Тот факт, что «Святая Русь», которую он рисовал в своем воображении, не возникла тотчас, как только российское правительство отказалось от марксизма, должно быть, сильно его разочаровал. Его движимая ненавистью интеллектуальная нетерпимость наряду с фанатизмом лишали его, с моей точки зрения, права на величие. Он был лишь ложным пророком, даже если и продемонстрировал большое мужество, противодействуя коммунистическому режиму, столь же наполненному ненавистью и настолько же фанатичному, как и он сам. На самом деле он был зеркальным отображением этого режима. Когда режим пал, он оказался настолько же неуместным, как и любой представитель старой коммунистической номенклатуры.
Но даже тем русским, которые не разделяли утопизма Солженицына, трудно было принять мои идеи. Коммунистам не нравилось умозаключение, что у них есть общее с царизмом; антикоммунистов также возмущало, что я увязывал коммунизм с царизмом; и те и другие не могли согласиться с тезисом, а он звучит лишь как предположение, а не как утверждение, что политическая культура России имеет много общего с восточным деспотизмом. Тем не менее книга была опубликована в России в 1993 году и привлекла к себе большое внимание[1].

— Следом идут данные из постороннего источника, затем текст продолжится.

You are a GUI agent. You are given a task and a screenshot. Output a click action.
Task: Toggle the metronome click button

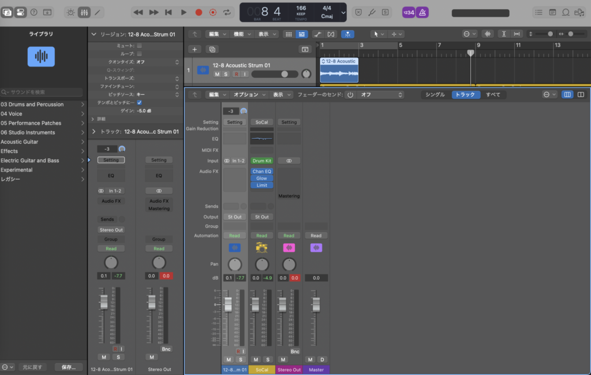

После окончания работы над этой книгой я снова занялся биографией Струве, чтобы закончить второй том. Прослеживая его деятельность в период с 1917-го по 1921 год, я все больше интересовался русской революцией как событием, которое в большой степени определило историю XX века.
Но прежде чем я смог глубоко погрузиться в изучение революции, я оказался вовлеченным в политику, которая занимала меня в течение большей части 1970-х и 1980-х годов, а также весь 1981 и 1982 год.